Or is it because I've not had to figure things out for myself for so long I don't actually want to bother anymore?
Is it just that I changed, or that games changed with me? Or did games changing change how I played them? @_@
Yeah. It actually really bothered me how quick I was to look at youtube and find my way out of that room rather than eventually getting it. Is this what I am now? The attention span of a gnat, demanding instant gratification like any other internet-fed console luddite? :|
Though I am, of course, of two minds. I have this inherent contradiction. On the one hand, conditioned in no small part by nostalgia I think, I value having to discover things for myself, not being spoon fed or hand-held. I resent things that make my life easier, more convenient and 'fun' in games, because they often also detract from the meaning or impact, the adversity. Not challenge in a skills based clever-timing way, but a deeper kind of way? Just that discovering things for myself?
On the other hand, though, realistically, without the conveniences I have come to expect, I will undoubtedly get pissy and frustrated. I will complain it is not intuitive enough; it hasn't anticipated my needs well enough. (Which annoys me, because that's not how I like to see myself, but given my impatience with FF, I think I probably would).

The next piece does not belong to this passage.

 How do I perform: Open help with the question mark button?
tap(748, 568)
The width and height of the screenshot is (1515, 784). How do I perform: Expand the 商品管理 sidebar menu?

If I'm honest, I'm more nostalgic for the games I've loved and played from the past than I am excited for games and their potential in the future. Which is a bit sad, I think. Because I've always been so excited with games as a way of telling stories, as it's the only thing where we can be present in another world and properly live them. I dunno if they've lived up to my self-imposed hype, though.
edit: granted, in fairness, I thought we'd all have hoverboards by now.
Not sure i'm there myself, but it still bothers me.
Well I still think that what I watch on youtube are either :
1- Great games that are console exclusive (booo) where there is no emulator option. Like NaughtyDog titles. Curse be on their families and all that.
2 - Alternative endings because like if being an achiever is not enough of a pain, being a story achiever is even more torture in games with dynamic stories and multiple outcomes scenari. And no matter how I replay a game, I always play exactly the same way because it's what pleases me the most, especially storywise (thus why I usually favor linear and deep stories). So I go to youtube to see alternatives.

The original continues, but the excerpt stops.